▶ _Data supplied_:
--
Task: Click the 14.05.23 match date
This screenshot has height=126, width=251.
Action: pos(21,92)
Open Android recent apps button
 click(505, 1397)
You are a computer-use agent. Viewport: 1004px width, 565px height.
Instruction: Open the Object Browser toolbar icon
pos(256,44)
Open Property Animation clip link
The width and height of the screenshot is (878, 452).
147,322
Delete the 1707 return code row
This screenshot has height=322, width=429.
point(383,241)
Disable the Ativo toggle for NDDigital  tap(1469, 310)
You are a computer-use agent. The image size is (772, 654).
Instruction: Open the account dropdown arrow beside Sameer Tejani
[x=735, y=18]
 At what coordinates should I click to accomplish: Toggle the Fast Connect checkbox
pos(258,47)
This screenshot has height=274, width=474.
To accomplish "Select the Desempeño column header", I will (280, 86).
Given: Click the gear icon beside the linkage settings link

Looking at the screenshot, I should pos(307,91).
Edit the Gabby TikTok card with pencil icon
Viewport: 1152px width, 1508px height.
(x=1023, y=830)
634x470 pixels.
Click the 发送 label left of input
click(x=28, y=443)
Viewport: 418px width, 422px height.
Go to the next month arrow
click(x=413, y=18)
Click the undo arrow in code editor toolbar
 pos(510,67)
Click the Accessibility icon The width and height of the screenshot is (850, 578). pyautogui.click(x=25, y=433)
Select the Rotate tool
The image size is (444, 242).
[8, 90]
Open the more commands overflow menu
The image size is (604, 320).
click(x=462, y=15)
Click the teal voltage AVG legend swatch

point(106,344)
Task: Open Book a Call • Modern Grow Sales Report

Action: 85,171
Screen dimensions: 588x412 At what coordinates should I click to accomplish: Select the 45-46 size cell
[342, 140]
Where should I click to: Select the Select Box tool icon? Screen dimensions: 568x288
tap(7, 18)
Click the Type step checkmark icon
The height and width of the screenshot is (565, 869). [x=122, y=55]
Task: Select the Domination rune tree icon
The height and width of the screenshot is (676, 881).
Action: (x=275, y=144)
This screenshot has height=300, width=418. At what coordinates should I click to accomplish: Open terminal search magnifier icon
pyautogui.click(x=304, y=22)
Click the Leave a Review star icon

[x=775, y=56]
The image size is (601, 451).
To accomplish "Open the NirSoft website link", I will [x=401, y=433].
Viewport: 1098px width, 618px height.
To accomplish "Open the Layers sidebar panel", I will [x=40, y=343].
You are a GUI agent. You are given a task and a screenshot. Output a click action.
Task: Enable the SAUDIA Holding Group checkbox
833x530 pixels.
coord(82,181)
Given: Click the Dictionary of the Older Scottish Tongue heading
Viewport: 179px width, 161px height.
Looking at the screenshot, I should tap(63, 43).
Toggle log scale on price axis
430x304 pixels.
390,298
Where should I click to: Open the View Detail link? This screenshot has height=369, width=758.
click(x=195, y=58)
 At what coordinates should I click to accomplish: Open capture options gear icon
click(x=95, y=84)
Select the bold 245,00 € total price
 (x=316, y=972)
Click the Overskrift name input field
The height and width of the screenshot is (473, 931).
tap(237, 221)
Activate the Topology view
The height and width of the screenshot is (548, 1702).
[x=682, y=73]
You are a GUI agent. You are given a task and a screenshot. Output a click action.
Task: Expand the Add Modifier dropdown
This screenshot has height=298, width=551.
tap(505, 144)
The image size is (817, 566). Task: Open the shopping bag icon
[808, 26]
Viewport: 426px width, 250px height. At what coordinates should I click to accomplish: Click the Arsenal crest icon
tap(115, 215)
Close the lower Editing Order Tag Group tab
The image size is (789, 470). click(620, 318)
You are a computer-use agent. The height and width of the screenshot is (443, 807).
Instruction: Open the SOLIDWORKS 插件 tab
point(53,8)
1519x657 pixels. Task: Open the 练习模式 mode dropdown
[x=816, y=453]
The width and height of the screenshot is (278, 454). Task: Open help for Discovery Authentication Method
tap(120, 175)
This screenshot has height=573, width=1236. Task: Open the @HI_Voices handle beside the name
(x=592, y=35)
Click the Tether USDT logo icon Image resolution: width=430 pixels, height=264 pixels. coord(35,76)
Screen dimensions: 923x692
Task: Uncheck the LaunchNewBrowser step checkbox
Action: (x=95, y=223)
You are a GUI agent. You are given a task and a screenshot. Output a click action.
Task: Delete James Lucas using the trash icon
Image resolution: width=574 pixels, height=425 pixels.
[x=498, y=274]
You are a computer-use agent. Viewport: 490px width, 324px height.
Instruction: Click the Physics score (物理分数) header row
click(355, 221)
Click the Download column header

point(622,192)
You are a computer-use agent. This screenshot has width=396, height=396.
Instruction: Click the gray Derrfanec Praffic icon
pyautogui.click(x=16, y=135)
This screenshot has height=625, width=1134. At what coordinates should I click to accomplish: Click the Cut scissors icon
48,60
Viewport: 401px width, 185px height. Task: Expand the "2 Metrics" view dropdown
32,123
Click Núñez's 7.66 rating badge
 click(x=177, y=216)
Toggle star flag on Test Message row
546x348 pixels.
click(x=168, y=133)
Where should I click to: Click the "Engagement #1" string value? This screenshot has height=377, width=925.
--
▶ _Problem to work on_: List every line above that holds the word "Delete".

▶ _Answer below_:
Delete the 1707 return code row
Task: Delete James Lucas using the trash icon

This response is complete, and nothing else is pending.